Task objective: Copy out the part of the rows below that starts at the line containing "How do I perform: Click" and runs through the end of the rows, swapping "Services" for "Contact" and omitting the pictures.

Records from a data collection:
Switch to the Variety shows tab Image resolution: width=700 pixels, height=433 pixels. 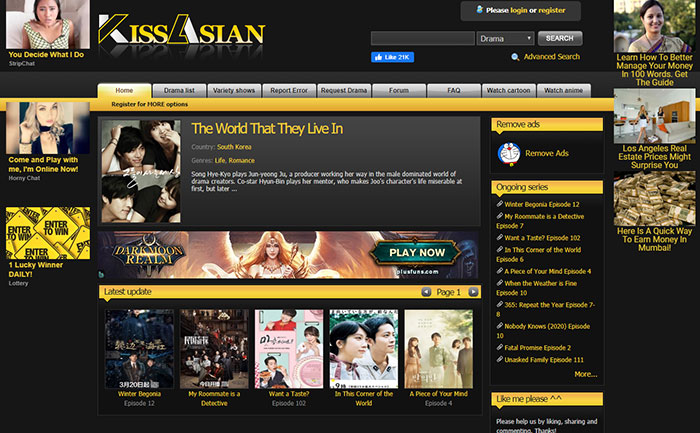click(x=234, y=91)
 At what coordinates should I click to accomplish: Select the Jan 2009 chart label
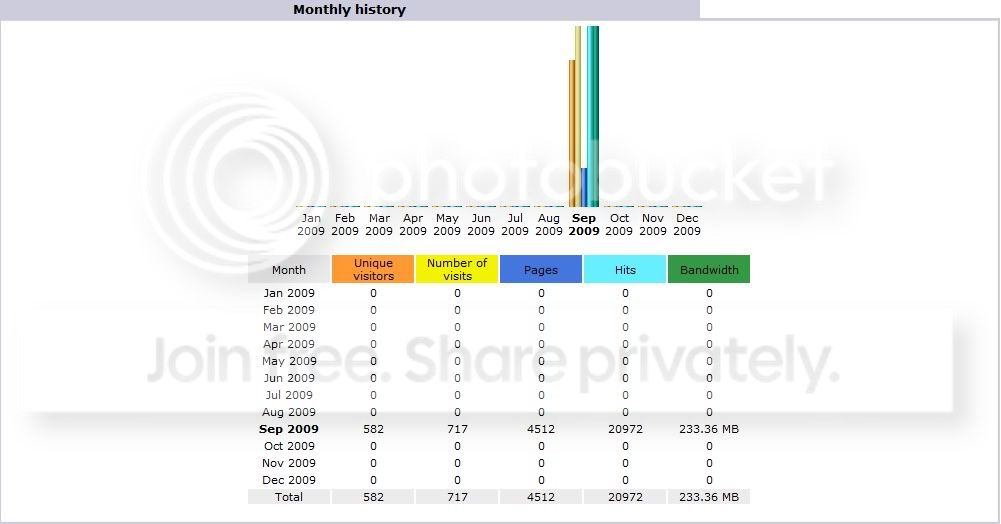(x=311, y=225)
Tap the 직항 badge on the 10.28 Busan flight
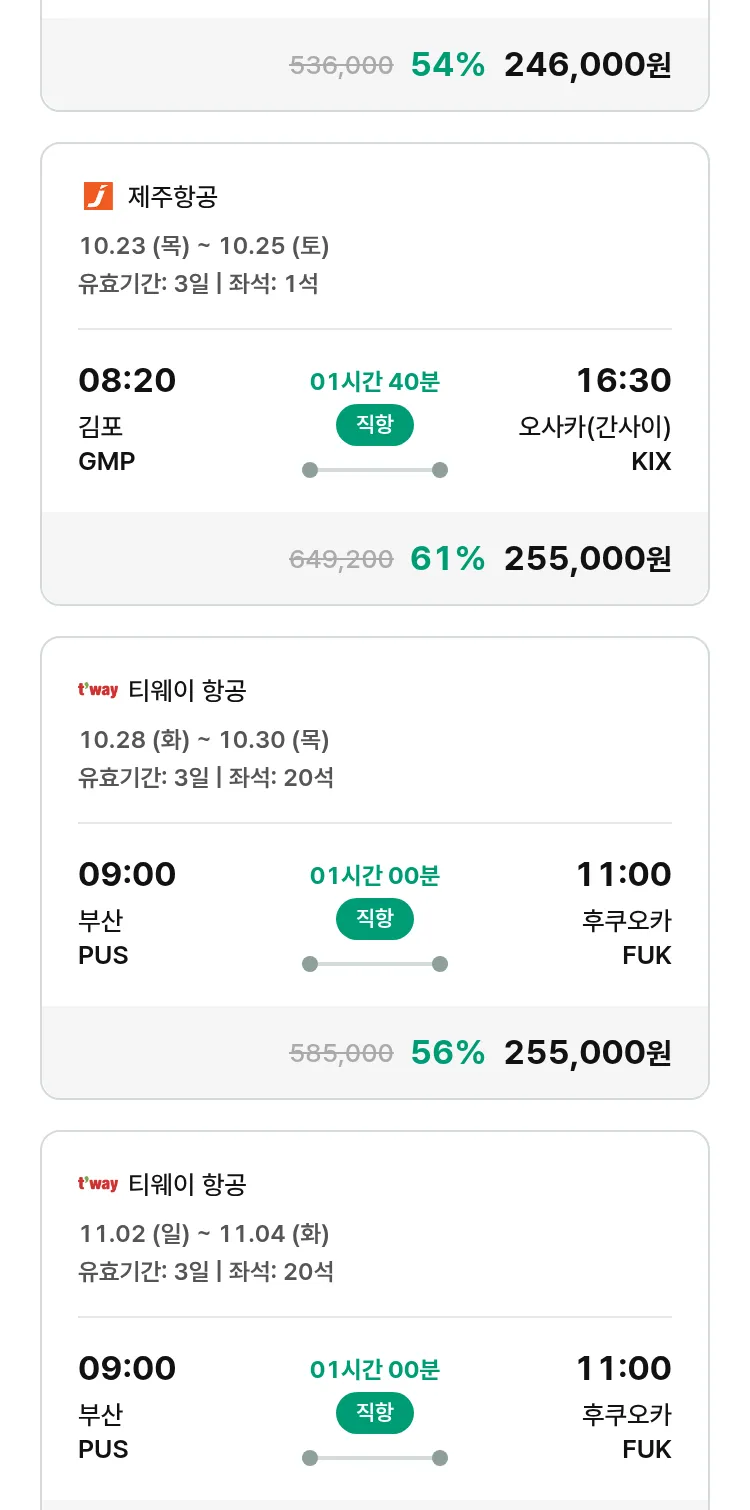Image resolution: width=750 pixels, height=1510 pixels. [375, 919]
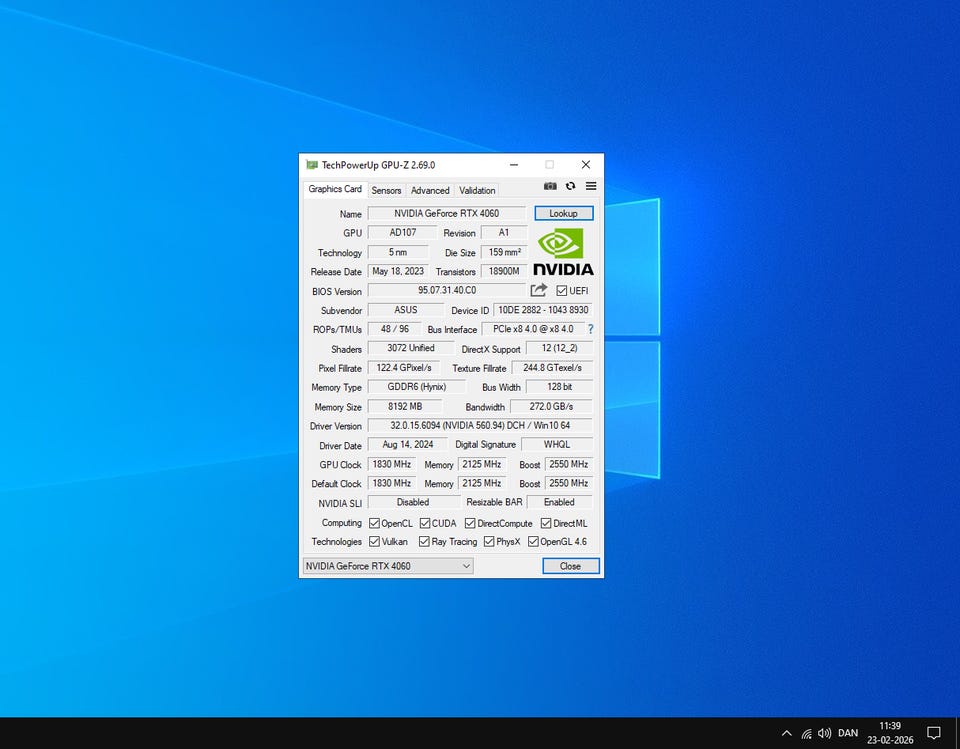Click the Driver Version text field
Viewport: 960px width, 749px height.
480,426
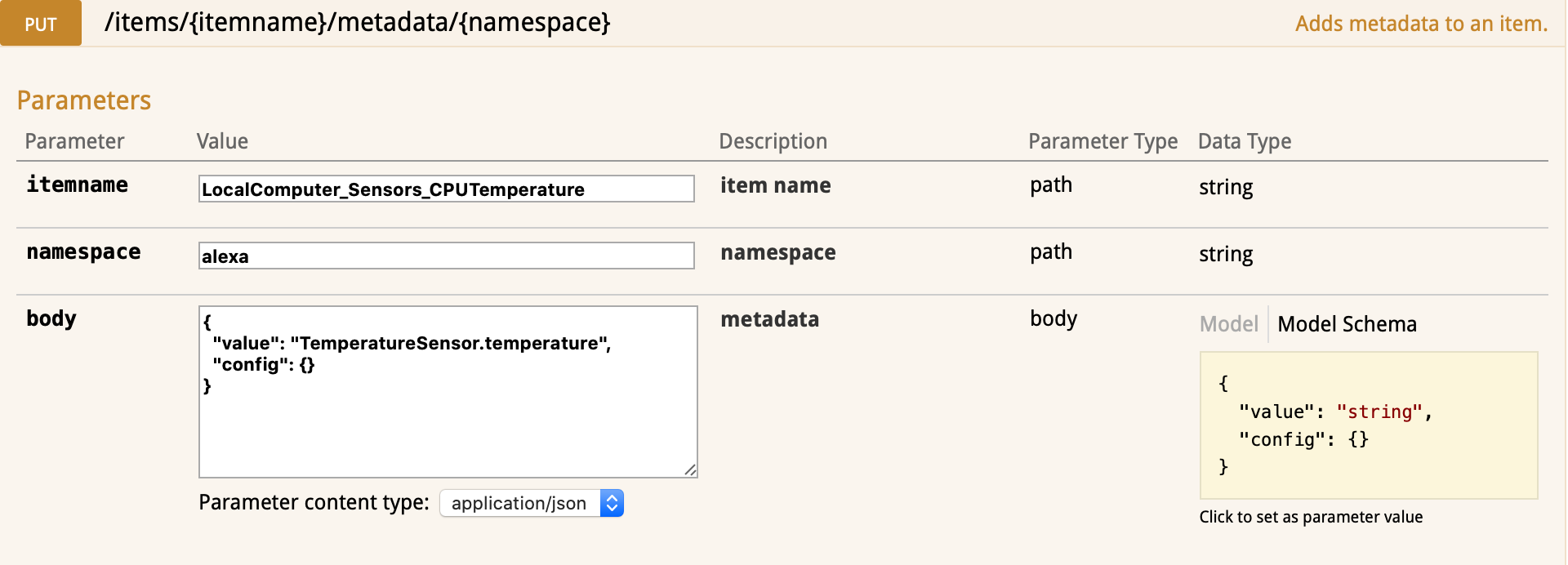This screenshot has height=565, width=1568.
Task: Grab the body textarea resize handle
Action: pos(690,469)
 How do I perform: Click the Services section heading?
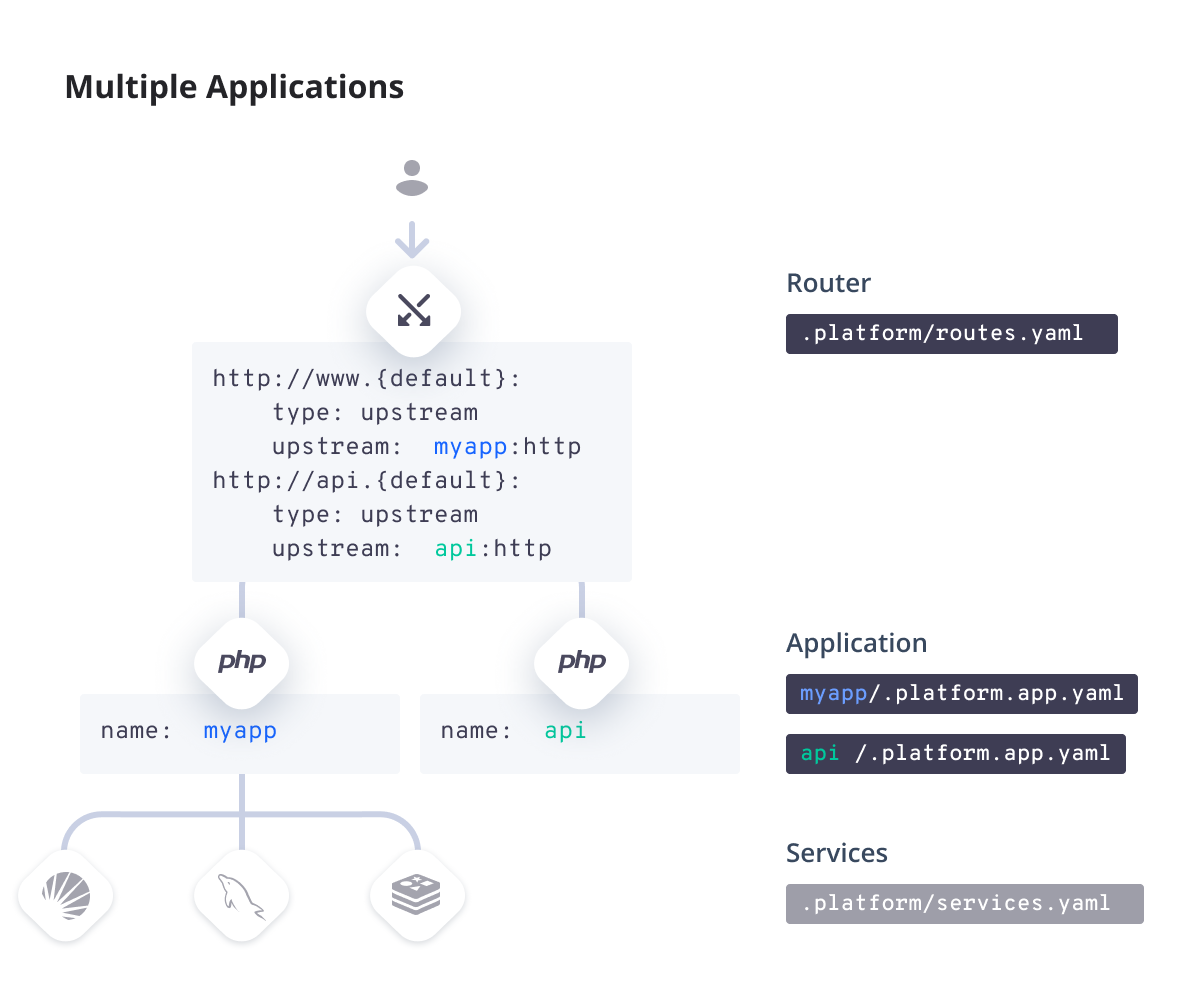836,853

Worked answer:
 How do I perform: Click the Contact section heading?
836,853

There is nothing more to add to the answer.